Autre nouveauté qui appartenait jusqu’à peu à la science-fiction : le laser. Les quelques armes expérimentales, installées notamment sur des navires et sur de petits blindés, ouvrent la voie à une systématisation de leur présence sur le champ de bataille en complément des fusils, canons et missiles traditionnels. Avec le laser, il n’y a pas de munitions : les tirs sont illimités tant que l’énergie est disponible.

 

« L’instantanéité du tir est aussi un atout majeur », précise Léo Péria-Peigné, qui souligne cependant « les problèmes d’échauffement et d’usure des lasers lorsqu’ils sont très sollicités ».

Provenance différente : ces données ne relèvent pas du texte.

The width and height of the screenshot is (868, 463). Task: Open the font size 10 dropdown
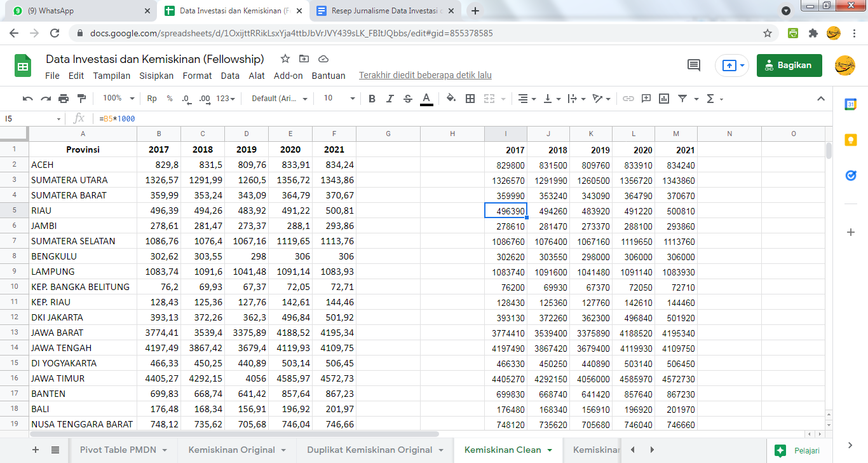click(339, 99)
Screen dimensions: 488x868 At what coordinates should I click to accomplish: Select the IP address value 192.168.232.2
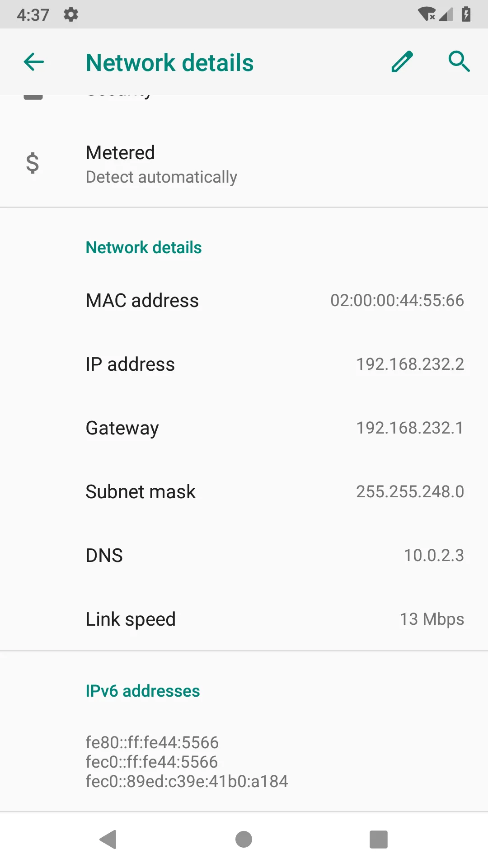(410, 364)
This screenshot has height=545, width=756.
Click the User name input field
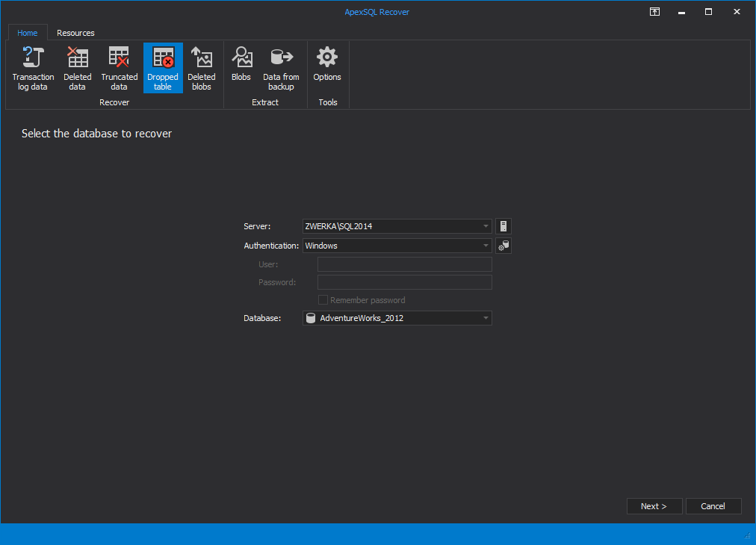tap(404, 264)
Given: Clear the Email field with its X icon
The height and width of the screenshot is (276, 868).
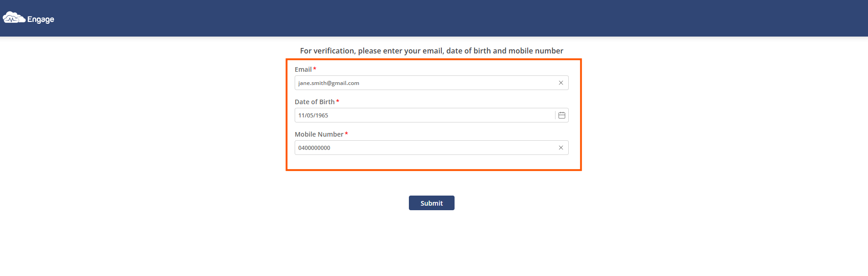Looking at the screenshot, I should coord(561,83).
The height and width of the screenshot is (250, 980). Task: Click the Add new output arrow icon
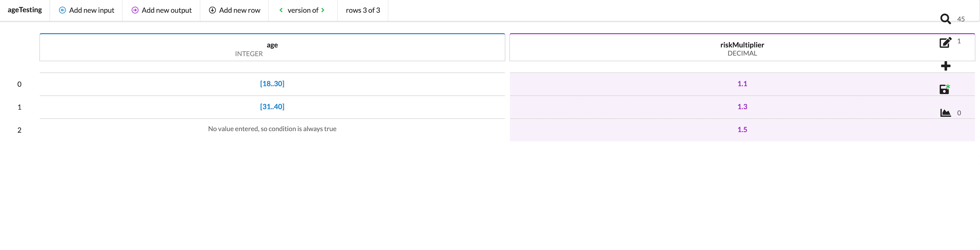135,10
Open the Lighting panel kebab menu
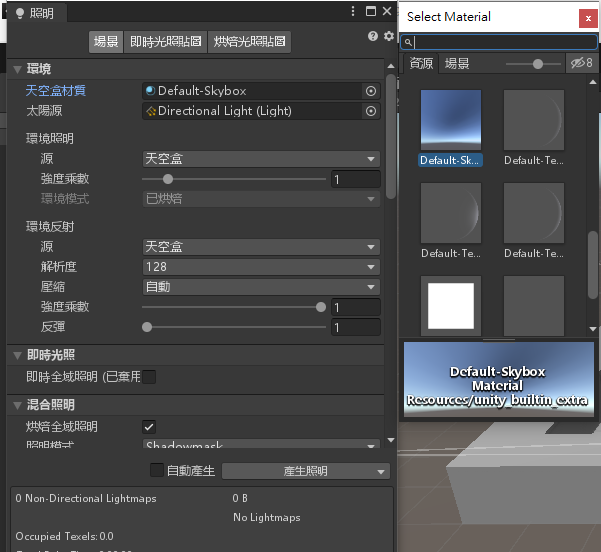 tap(353, 12)

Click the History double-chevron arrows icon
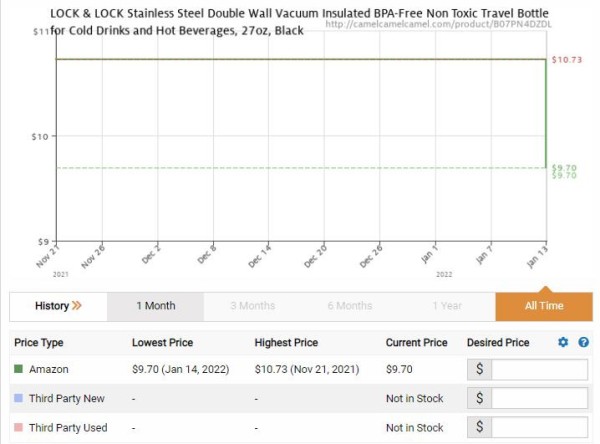tap(77, 305)
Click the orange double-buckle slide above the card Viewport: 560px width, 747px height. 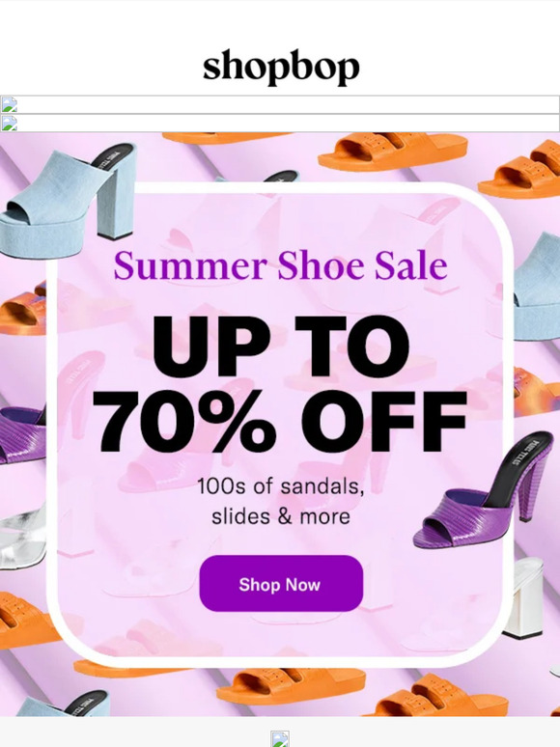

Les blindages doivent être réimaginés, tout comme la logistique et surtout la production d’énergie des véhicules, navires et avions. Seuls les porte-avions équipés de petits réacteurs nucléaires semblent aujourd’hui suffisamment dotés en électricité pour mettre en oeuvre plusieurs canons lasers dans un contexte de combat de haute intensité.

Manipuler les perceptions du cerveau

Le supersonique était une évolution, l’hypersonique est une révolution. Capables de dépasser cinq fois la vitesse du son (6 174 km/h), les missiles de croisière et les planeurs hypersoniques rejoignent les missiles nucléaires intercontinentaux dans la panoplie des armes quasiment imparables. Pis : contrairement à ces derniers, leur trajectoire n’est pas balistique. Jusqu’au dernier moment, ils peuvent manoeuvrer pour échapper à des défenses ou pour camoufler la véritable origine de l’attaque. Leur vitesse ne laisse que quelques instants à la cible pour décider d’une riposte, qui peut prendre la forme d’une contre-attaque éclair visant les systèmes de guidage et de ciblage des armes hypersoniques adverses : c’est ce que prévoit la Russie par exemple, avec une combinaison de missiles et de lasers. Toutefois, les armes hypersoniques coûtent très cher et n’apportent pas toujours un avantage décisif.

 

« La Russie dispose de missiles hypersoniques et cela ne lui a pas donné la victoire en Ukraine depuis deux ans », relève Léo Péria-Peigné, selon qui « Moscou préfère fabriquer une myriade de petits drones rustiques ou de missiles classiques, pour le prix d’un seul missile hypersonique ».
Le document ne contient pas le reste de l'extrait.